— DATASET RECORDS —
--- --- ---

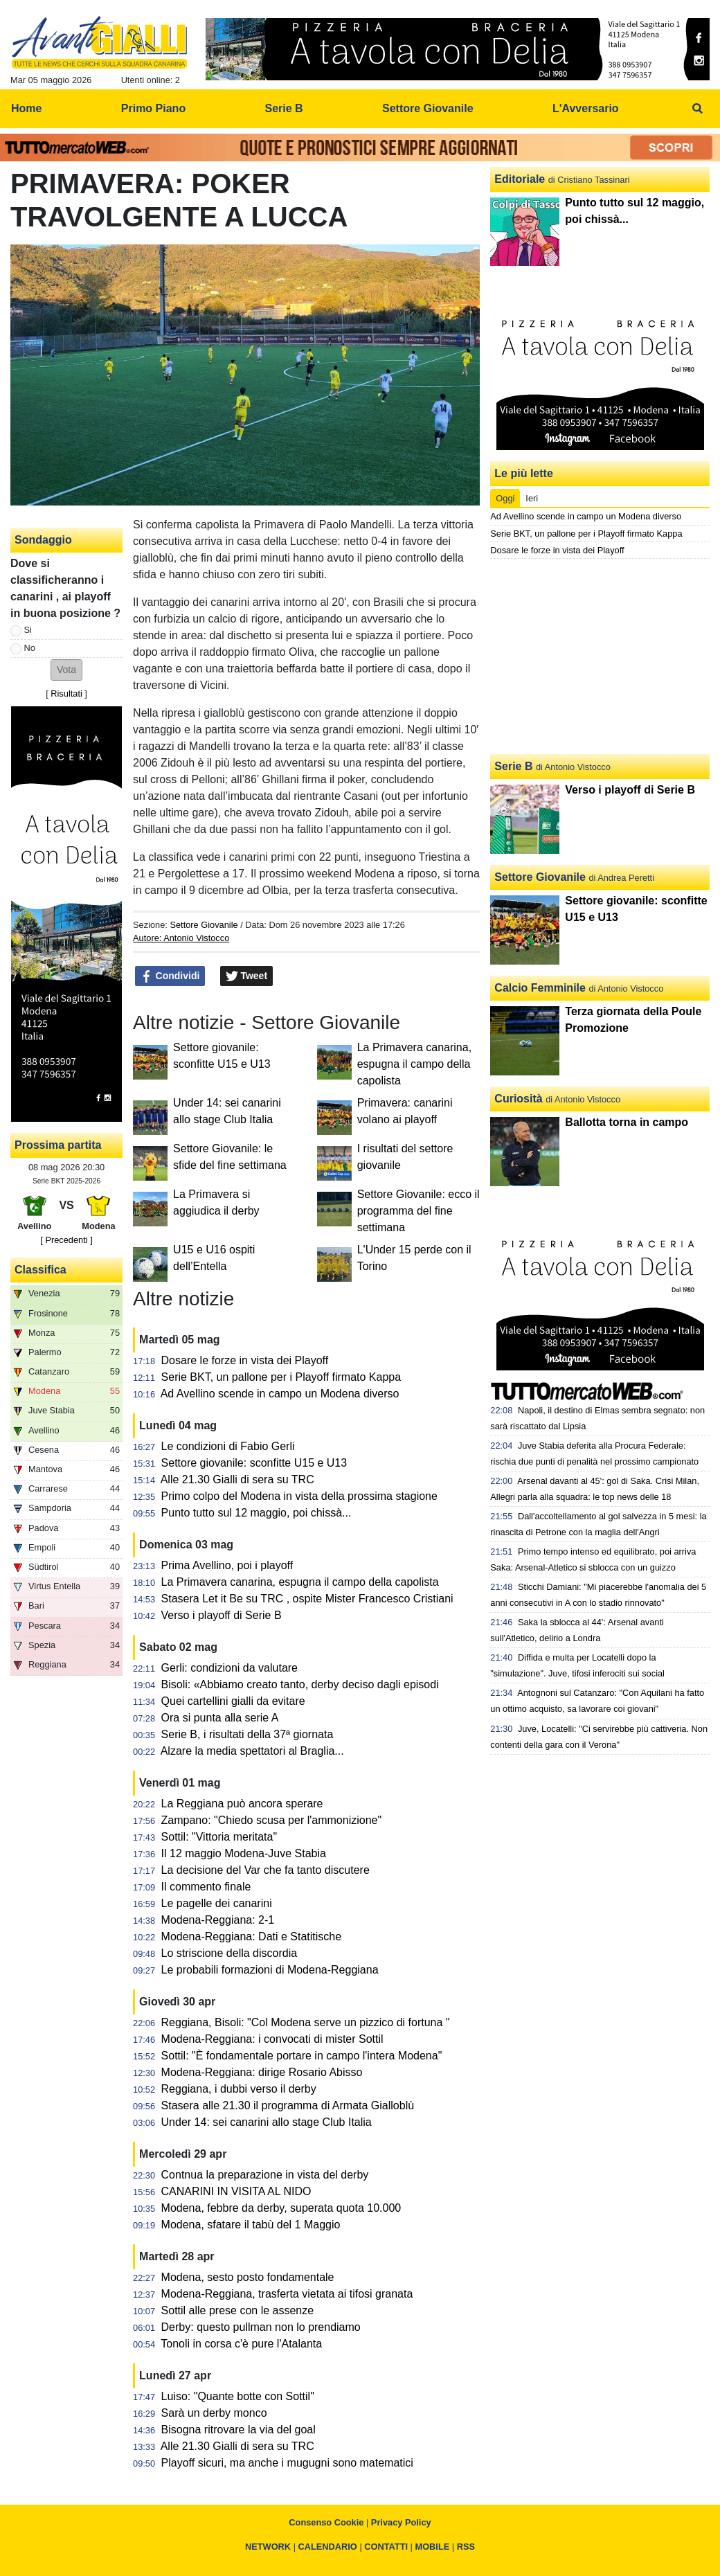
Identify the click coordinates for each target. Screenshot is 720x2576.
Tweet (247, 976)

--- --- ---

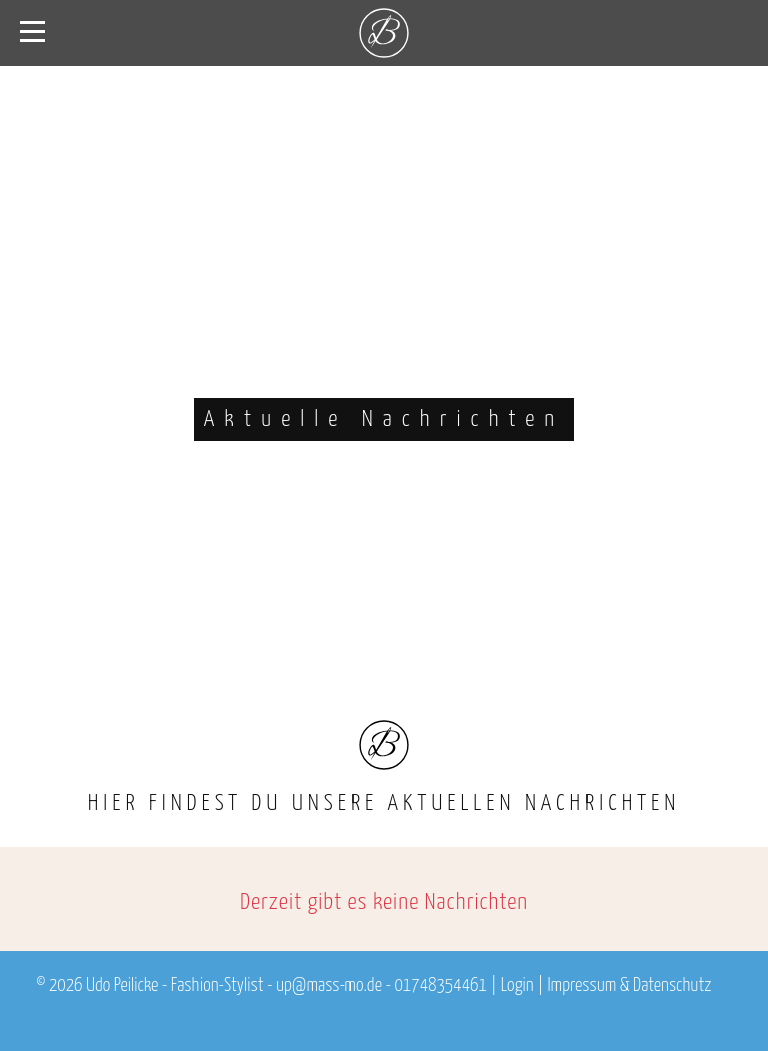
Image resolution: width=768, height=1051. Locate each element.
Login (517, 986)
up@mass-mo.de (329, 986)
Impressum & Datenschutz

--- --- ---

Render the lines from the line containing "Identify the click" up to and including the line containing "Tweet (247, 976)" as a JSON list of strings, one string per line and blank lines omitted.

— THE COMPLETED TASK —
[
  "Identify the click coordinates for each target. Screenshot is 720x2576.",
  "Tweet (247, 976)"
]